Le bel enfer du Connemara

Galway Abbaye de Kylemore (© DR)

Situé dans le comté de Galway, le Connemara vaut assurément le détour, en dépit d’un climat humide et venteux qui a bâti sa réputation et soufflé les strophes de la célèbre chanson de Michel Sardou. Ce vaste territoire, qualifié de « beauté sauvage » par Oscar Wilde, dévoile des paysages somptueux où se dressent des montagnes sombres dominant de grandes étendues de landes rousses. Terre d’innombrables lacs, torrents et tourbières, où il n’est pas rare de croiser un mouton ou un poney – deux animaux emblématiques de cette région ensorcelante – le Connemara abrite quelques trésors.
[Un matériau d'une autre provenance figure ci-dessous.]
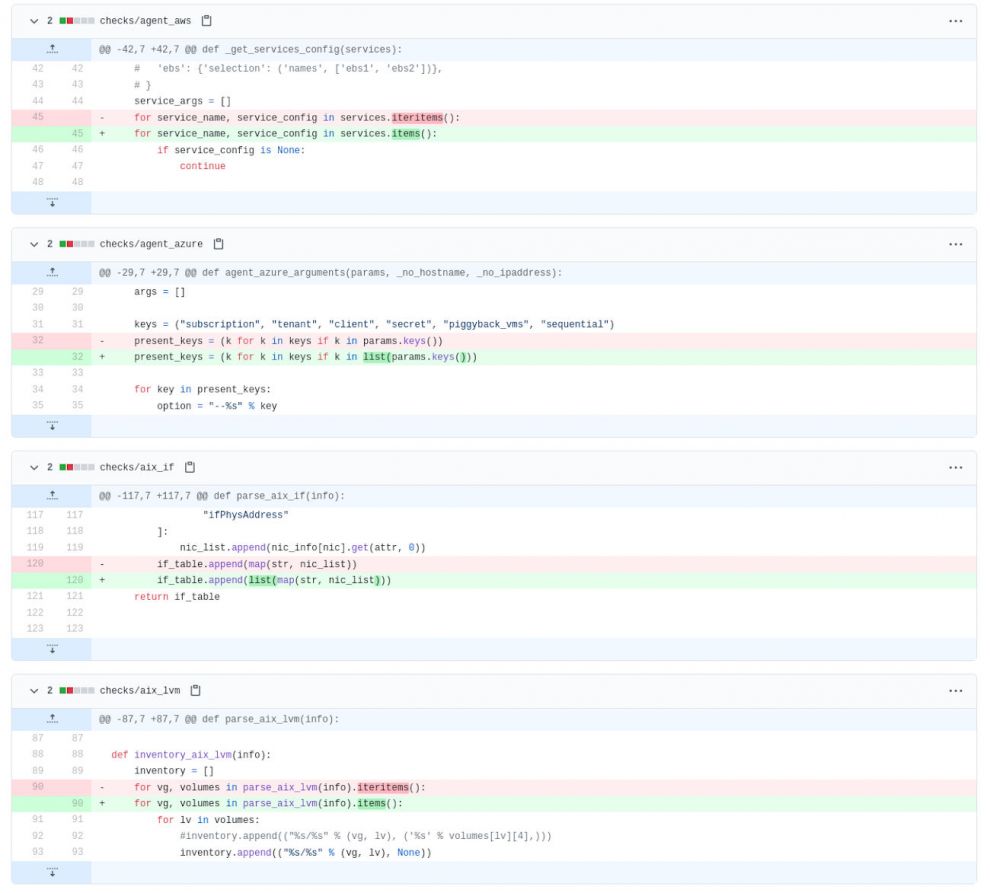Screen dimensions: 990x893
Task: Open the options menu for checks/aix_lvm
Action: (955, 690)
La romantique abbaye de Kylemore (notre photo), avec ses magnifiques jardins, en est un, tout comme les falaises de Moher, le surprenant plateau de calcaire gris du Burren, ou encore le village pittoresque de Leenane et son petit port. Le genre d’endroit où le temps semble s’être arrêté, impression renforcée dans le pub Gaynor’s, où les discussions coulent autant que la bière dans les pintes. Un lieu qui a contribué à la notoriété de cette petite localité, lui qui a servi de décor à l’adaptation cinématographique de The Field, une pièce de John B. Keane, sortie en 1990.

Leenane est bordé par le Kyllary Harbour, le plus long fjord d’Irlande (16 km), qui sert de frontière naturelle entre les comtés de Mayo et de Galway. Difficile de rester insensible, et de ne pas dégainer son appareil photo ou son téléphone portable, face au spectacle offert par ce géant dont les eaux sombres contrastent avec les sommets dépouillés alentours. Magique, tout simplement.